Earlier this month Liam Gallagher released his debut solo album, As You Were, after months of teasing and build up. The first single from the album, ‘Wall of Glass’, was released in May, and peaked at number 21 in the charts on its first week of release. This, however, was not a sign of things to come as, after the album’s official full release, it became the ninth fastest selling album this decade.
It’s not surprising; As You Were is full of soulful, thought-provoking ballads, offset by a few rockier pieces thrown in to induce that nostalgia for early noughties Britpop. The opening song ‘Wall of Glass’ is punchy, and introduces a slightly fresher, more invigorating sound than Oasis’ later tunes. ‘For What It’s Worth’ is easily some of Liam Gallagher’s best work, despite feeling somewhat familiar. The fervent notes of the chorus are reminiscent of Oasis’ legendary ‘Wonderwall’, which is easily the band’s most well-known song.

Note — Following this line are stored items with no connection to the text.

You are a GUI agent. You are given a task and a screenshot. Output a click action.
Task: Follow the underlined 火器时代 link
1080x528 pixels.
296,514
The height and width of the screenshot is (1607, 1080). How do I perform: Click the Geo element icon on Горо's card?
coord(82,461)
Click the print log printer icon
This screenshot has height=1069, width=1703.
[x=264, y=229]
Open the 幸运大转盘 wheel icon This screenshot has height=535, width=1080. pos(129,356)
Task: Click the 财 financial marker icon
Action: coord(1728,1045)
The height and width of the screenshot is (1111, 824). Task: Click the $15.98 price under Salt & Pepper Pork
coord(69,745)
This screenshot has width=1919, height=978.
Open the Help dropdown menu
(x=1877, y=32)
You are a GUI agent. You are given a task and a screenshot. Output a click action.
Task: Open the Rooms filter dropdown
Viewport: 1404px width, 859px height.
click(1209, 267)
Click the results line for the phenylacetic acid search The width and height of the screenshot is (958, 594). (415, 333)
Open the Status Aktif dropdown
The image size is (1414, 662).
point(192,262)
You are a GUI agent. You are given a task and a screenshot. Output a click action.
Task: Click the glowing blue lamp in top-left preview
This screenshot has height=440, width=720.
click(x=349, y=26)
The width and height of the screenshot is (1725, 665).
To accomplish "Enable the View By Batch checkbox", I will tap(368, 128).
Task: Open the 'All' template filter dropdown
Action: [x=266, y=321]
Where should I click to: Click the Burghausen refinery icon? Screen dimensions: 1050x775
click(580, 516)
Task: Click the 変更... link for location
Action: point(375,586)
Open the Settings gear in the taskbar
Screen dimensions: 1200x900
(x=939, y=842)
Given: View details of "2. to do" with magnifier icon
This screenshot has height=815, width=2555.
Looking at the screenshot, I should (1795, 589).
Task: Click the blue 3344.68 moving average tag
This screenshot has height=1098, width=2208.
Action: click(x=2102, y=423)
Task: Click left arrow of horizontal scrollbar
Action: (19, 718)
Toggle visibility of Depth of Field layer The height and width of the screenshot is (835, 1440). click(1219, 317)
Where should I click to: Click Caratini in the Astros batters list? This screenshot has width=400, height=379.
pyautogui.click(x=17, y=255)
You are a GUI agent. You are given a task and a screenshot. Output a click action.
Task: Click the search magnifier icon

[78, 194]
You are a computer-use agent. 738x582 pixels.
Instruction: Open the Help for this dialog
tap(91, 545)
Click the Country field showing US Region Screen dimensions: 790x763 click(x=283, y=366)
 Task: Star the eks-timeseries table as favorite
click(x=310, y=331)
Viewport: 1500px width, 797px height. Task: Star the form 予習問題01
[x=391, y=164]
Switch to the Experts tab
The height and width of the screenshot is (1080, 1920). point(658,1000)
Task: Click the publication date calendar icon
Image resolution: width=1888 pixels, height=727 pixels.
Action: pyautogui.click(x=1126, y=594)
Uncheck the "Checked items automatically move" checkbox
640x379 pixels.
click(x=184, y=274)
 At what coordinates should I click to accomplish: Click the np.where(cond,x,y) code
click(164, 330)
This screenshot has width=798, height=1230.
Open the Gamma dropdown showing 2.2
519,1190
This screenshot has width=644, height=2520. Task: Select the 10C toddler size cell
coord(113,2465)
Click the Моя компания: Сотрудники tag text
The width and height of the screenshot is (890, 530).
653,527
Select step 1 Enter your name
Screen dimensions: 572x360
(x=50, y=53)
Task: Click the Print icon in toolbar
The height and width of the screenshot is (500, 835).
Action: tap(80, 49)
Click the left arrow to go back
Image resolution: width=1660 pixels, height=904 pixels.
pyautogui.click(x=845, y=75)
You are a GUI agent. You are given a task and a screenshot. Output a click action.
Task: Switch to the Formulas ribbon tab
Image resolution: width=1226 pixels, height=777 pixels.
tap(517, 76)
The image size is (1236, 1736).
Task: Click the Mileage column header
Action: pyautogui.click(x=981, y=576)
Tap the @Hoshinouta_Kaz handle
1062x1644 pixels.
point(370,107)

Gallagher has stated in an interview with Billboard that he’s “trying to recapture that sound” and For What It’s Worth makes that apparent without being a carbon copy of Oasis’ glory days. However, whilst the songs themselves may be pleasing, the lyrics are typically uninspiring. The bohemian ‘Chinatown’ has a beautiful melody, with a powerful, guitar-led rhythm. However, the lyrics are a frustrating angle on the current political climate that the catchy tune is almost definitely wasted on: “What’s it to be free man? What’s a European? Me I just believe in the sun.” The music may have developed, but Liam Gallagher’s lyrical genius has yet to come out. All in all, it’s an enjoyable album reminiscent of Gallagher’s earlier sound, while still bringing something new to the table. Just don’t listen too closely to the lyrics.